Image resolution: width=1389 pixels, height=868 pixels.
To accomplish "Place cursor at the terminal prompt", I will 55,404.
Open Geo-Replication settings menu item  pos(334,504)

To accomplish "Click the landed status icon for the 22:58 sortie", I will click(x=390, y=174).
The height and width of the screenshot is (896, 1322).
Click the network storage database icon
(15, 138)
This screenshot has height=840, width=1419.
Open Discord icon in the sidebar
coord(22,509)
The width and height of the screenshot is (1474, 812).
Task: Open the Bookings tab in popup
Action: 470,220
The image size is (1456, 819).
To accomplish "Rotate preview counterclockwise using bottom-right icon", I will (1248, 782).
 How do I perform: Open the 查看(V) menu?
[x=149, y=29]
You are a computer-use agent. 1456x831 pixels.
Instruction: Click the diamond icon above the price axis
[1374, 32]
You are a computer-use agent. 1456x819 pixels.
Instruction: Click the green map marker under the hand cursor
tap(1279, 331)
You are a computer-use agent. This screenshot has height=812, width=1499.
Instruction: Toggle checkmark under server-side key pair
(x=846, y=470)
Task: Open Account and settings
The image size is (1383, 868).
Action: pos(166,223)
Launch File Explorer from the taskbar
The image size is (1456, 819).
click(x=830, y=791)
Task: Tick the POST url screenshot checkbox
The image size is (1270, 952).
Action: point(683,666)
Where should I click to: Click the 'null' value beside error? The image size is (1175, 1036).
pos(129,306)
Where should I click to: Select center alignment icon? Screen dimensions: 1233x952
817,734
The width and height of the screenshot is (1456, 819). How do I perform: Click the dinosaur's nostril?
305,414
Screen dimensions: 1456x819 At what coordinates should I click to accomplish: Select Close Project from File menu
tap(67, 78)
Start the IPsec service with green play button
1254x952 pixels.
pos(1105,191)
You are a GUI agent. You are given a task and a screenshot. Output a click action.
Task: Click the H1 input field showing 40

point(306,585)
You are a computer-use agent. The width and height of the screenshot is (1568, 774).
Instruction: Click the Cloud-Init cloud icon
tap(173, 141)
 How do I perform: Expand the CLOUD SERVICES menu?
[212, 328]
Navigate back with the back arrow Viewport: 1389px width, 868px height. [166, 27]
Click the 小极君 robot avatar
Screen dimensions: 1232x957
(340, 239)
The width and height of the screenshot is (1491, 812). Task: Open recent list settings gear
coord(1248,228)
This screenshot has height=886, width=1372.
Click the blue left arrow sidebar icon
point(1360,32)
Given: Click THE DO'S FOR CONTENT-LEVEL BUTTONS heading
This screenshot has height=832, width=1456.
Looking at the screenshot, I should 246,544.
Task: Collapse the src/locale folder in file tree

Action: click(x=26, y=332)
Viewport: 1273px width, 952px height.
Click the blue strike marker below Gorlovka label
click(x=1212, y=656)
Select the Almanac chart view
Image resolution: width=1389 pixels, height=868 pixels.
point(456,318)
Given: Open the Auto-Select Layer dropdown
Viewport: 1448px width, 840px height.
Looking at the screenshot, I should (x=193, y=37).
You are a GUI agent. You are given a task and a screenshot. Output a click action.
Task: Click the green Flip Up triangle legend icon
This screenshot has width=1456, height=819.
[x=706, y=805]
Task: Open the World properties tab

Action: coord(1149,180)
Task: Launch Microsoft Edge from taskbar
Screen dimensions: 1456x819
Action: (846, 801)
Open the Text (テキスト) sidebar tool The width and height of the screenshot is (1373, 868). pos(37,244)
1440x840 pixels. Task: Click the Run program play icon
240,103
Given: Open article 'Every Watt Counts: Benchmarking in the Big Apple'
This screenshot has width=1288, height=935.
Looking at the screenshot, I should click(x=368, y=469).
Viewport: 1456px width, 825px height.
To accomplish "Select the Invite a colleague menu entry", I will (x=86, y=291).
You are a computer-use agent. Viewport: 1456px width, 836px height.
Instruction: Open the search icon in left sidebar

----------

TASK DETAILS
Sift the data above for lines with "Launch", then copy each one.

EXPECTED OUTPUT
Launch File Explorer from the taskbar
Task: Launch Microsoft Edge from taskbar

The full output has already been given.